Que retirer de tout cela ?
Ces cas de fractures multiples après arrêt du traitement sont rares mais existent donc avec tous les traitements anti-ostéoporotiques. Concernant le Prolia, ces fractures ont été rapportées dans plusieurs « registres rétrospectifs », un type d’étude grevé de nombreux biais et qui n’a pas la valeur scientifique des essais cliniques contrôlés dont dispose par ailleurs le Prolia. Il faut donc considérer cela comme un signal, ce que les agences de régulation et les médecins font.
Ces fractures surviennent dans un tout petit nombre de cas et le ratio entre le bénéfice du traitement contre les fractures ostéoporotiques et les effets secondaires reste très largement favorable pour les agences du médicament. Il n’y a donc pas de raison actuelle de remettre en cause ce traitement.
Y a-t-il un problème spécifique avec le Prolia ?
Est-ce que ces fractures multiples sont liées à un "effet-rebond" avec hyper-remodelage osseux ? C’est difficile à dire mais en tout cas, la reprise d’activité des ostéoclastes après arrêt du Prolia est certainement beaucoup plus rapide qu’avec les bisphosphonates.
Il faut, par ailleurs, garder à l’esprit que les cas rapportés de fractures sont survenus chez des malades qui avaient en majorité des densités minérales osseuses très basses et que le Prolia a été instauré selon son AMM, en 2e intension, c’est-à-dire après échec (ou contre-indication d’un bisphosphonate), ce qui correspond à un stade tardif et à des malades plutôt sévères.
Or, un T score très bas depuis longtemps s’accompagne nécessairement d’une raréfaction de la trame interne de l’os (les « trabéculations » qui sont comme des entretoises dans une charpente). Cette faiblesse architecturale, ajoutée à la baisse de quantité d’os, a déjà été signalé comme étant une cause d’échec des traitement anti-ostéoporotiques de type antirésorbeurs. D’autre part, la qualité des dossiers cliniques des malades ne permet pas toujours d’exclure une maladie osseuse fracturaire associée et responsable d’une ostéoporose secondaire qui nécessite d’autres traitements.
En pratique
En attendant les résultats de l’enquête de pharmacovigilance de l’ANSM, il convient de suivre l’AMM du Prolia, de ne pas prolonger anormalement la durée du traitement, d’éventuellement relayer le Prolia par 6 à 12 mois d’un traitement bisphosphonate, en particulier si le remodelage osseux est élevé à l’arrêt du Prolia (taux de Crosslaps élévé) et surtout de disposer d’un bon bilan phosphocalcique avant traitement afin d’exclure une maladie fracturaire osseuse responsable d’une ostéoporose secondaire… et d’éviter de se poser des questions insolubles après.

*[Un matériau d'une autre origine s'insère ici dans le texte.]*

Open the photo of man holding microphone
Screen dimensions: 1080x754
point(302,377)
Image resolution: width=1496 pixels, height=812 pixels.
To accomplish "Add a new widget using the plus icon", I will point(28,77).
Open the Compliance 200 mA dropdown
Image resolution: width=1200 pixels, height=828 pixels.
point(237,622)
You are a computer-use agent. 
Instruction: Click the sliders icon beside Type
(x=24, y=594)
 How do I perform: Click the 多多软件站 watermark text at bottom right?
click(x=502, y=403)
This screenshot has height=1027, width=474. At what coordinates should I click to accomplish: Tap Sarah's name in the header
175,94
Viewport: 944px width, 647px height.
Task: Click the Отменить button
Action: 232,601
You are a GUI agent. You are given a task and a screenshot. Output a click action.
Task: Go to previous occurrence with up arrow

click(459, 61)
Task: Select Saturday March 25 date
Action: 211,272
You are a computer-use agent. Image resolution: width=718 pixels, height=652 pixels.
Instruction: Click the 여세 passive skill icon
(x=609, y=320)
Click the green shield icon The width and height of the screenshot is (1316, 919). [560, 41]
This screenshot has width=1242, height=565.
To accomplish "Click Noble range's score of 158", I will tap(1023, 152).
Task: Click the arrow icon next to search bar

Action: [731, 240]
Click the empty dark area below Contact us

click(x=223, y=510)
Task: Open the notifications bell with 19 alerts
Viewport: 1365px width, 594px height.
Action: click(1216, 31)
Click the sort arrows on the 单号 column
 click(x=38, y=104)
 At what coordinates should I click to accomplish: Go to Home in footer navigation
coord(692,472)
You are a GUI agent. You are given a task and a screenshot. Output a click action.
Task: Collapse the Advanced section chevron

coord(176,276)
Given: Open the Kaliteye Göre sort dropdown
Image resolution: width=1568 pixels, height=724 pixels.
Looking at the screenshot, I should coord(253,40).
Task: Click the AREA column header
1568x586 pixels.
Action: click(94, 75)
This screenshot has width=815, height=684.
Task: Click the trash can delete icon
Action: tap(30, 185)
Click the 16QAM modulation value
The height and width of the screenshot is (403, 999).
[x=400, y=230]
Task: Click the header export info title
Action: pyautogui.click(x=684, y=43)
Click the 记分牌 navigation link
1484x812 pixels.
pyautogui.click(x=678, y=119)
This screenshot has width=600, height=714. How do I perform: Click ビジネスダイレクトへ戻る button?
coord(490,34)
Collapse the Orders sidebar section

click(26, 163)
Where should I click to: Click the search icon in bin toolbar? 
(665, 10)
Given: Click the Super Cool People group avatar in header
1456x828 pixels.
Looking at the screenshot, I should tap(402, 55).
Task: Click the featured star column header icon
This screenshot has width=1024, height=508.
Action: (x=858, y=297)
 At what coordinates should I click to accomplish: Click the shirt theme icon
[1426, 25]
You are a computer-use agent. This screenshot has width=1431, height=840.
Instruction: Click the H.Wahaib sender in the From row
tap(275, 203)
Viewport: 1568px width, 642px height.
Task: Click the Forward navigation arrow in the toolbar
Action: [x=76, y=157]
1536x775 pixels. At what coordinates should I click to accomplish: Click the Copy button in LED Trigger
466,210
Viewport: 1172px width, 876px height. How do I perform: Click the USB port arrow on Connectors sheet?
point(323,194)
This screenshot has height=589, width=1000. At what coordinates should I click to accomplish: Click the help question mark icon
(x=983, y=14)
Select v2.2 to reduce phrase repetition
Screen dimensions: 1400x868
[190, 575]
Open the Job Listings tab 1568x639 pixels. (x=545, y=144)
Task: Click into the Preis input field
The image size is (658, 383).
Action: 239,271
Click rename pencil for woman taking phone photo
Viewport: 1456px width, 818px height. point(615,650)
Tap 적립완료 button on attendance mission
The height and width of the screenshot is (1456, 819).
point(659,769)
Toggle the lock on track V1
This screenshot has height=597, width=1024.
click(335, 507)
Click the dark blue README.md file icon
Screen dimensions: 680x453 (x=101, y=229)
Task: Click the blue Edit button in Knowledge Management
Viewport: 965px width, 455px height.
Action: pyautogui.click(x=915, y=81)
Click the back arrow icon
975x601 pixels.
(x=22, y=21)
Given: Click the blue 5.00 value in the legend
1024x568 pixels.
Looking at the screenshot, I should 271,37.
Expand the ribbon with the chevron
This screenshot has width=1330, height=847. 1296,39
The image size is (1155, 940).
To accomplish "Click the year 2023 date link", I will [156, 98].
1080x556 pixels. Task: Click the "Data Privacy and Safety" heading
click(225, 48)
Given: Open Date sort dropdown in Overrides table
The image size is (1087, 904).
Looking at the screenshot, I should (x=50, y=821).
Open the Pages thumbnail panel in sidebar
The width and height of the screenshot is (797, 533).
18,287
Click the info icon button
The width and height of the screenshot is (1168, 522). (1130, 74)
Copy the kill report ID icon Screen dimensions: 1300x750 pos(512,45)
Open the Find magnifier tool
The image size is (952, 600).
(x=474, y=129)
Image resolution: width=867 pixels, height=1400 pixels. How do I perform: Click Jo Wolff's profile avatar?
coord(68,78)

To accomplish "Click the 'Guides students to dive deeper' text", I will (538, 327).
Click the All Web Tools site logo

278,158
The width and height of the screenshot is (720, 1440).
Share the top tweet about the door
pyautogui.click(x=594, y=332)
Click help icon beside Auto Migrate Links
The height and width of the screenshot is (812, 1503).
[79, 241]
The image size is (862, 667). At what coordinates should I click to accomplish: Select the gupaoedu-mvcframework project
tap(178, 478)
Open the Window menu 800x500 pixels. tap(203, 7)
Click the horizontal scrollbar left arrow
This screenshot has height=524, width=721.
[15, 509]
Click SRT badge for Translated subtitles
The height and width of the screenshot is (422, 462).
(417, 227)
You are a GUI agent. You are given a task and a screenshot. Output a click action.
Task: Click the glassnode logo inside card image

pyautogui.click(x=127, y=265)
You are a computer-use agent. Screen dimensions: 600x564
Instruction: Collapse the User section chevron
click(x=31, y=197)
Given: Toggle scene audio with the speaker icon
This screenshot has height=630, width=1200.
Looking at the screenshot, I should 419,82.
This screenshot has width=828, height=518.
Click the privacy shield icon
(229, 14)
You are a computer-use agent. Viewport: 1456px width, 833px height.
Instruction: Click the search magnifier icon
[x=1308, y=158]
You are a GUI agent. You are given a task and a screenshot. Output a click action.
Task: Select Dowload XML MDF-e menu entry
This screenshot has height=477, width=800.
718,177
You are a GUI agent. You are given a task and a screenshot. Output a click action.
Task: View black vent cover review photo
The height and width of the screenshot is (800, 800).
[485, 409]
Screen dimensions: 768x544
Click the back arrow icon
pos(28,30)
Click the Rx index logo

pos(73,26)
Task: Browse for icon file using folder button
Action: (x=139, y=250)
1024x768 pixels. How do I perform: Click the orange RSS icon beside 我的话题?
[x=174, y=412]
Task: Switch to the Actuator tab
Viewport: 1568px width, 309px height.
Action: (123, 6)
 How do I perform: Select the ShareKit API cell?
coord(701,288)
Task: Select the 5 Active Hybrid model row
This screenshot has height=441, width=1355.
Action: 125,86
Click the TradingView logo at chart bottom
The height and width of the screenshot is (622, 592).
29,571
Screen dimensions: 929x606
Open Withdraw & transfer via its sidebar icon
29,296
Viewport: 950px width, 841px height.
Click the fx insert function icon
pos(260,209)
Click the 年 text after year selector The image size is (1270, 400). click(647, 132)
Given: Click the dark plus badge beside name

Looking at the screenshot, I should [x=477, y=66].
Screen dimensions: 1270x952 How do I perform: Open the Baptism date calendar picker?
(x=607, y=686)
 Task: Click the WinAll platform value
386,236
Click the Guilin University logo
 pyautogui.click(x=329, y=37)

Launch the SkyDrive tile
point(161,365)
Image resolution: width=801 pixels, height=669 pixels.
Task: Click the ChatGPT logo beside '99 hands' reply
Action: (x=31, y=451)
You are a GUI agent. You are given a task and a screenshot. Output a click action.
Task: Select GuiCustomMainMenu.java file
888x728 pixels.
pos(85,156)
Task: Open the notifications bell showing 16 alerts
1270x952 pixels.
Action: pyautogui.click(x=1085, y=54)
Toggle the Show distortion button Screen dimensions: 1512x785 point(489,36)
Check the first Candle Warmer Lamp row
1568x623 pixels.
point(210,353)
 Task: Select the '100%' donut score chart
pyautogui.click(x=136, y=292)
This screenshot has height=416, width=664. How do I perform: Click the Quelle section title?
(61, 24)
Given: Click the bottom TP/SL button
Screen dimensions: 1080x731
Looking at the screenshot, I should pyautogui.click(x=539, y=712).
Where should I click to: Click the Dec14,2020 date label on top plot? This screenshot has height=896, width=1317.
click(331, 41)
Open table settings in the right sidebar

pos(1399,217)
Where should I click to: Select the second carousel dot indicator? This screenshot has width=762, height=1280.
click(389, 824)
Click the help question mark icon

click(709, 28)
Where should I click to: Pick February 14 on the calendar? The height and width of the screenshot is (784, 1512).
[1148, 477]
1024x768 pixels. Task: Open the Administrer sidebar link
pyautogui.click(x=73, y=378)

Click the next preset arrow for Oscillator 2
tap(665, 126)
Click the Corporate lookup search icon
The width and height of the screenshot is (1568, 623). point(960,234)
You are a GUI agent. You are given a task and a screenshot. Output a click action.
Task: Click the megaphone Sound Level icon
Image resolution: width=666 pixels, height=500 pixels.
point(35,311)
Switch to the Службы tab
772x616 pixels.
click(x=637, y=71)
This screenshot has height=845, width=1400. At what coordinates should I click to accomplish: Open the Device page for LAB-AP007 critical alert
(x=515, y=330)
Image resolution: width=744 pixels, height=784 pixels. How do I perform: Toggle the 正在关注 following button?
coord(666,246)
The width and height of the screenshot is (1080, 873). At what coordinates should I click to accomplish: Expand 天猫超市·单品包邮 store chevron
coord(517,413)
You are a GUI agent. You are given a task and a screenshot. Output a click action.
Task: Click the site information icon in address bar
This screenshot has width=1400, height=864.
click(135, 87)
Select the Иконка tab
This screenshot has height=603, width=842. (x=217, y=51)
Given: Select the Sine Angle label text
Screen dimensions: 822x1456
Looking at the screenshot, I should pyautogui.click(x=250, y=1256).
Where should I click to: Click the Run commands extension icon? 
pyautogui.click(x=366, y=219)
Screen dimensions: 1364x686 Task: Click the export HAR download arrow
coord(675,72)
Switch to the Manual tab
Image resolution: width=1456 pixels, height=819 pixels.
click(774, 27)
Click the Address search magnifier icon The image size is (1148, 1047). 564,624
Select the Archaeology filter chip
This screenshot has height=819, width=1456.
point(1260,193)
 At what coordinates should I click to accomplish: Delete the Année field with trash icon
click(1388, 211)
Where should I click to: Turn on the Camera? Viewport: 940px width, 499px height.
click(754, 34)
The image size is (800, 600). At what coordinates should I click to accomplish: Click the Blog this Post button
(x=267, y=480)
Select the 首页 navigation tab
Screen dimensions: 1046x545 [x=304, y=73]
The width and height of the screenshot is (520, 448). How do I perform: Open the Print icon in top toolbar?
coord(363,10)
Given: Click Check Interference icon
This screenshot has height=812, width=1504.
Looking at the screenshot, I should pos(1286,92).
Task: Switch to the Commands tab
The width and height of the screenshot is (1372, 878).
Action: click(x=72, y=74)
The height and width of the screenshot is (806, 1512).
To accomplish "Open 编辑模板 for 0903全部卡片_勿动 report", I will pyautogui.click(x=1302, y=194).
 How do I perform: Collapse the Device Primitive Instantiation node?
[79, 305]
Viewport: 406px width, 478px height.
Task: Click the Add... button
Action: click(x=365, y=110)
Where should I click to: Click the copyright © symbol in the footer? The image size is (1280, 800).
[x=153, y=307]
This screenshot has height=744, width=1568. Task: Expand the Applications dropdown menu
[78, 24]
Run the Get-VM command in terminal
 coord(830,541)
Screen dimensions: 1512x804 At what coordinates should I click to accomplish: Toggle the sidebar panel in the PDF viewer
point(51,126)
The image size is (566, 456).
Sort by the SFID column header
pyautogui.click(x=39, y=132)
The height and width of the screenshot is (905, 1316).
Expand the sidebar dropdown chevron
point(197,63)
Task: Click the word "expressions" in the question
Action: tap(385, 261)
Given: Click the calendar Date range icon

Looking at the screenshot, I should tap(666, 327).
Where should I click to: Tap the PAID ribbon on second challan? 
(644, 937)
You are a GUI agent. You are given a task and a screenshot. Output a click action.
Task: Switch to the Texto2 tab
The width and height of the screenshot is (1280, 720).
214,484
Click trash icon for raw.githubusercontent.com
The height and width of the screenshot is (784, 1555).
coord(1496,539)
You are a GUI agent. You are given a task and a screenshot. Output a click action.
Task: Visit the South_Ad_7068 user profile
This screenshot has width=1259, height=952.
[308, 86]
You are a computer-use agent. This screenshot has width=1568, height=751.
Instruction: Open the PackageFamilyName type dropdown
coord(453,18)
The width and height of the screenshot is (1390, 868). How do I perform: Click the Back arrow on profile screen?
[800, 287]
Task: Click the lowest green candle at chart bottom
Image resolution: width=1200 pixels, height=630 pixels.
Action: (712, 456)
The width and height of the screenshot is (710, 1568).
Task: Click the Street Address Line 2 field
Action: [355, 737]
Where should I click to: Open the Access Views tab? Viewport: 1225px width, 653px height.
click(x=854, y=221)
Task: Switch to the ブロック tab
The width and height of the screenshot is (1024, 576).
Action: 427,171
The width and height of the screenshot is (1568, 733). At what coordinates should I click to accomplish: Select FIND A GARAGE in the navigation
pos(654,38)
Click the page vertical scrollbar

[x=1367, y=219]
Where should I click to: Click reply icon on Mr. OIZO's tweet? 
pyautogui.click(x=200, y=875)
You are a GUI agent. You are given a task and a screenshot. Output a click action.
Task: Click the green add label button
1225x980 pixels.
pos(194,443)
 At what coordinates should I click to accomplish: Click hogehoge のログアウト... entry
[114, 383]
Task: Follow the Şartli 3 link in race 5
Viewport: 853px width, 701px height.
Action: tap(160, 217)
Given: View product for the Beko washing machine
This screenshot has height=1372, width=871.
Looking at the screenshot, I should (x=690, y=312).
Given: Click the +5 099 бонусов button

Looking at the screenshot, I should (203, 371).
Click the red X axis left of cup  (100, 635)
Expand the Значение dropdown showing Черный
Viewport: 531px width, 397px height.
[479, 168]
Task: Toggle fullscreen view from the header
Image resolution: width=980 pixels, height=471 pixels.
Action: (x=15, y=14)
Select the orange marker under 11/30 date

Le Prolia est un des rares médicaments anti-ostéoporotiques réellement efficace qui nous reste (il n’y en a plus que 4 !). En attendant un véritable traitement ostéoformateur que les médecins appellent de leur vœux, traitement qui risque d’être difficile à valider, des informations partisanes sur les médicaments inquiètent inutilement des malades à risque de fractures et forcent les médecins à des explications sans fin qui allongent les temps de consultation devenus rares.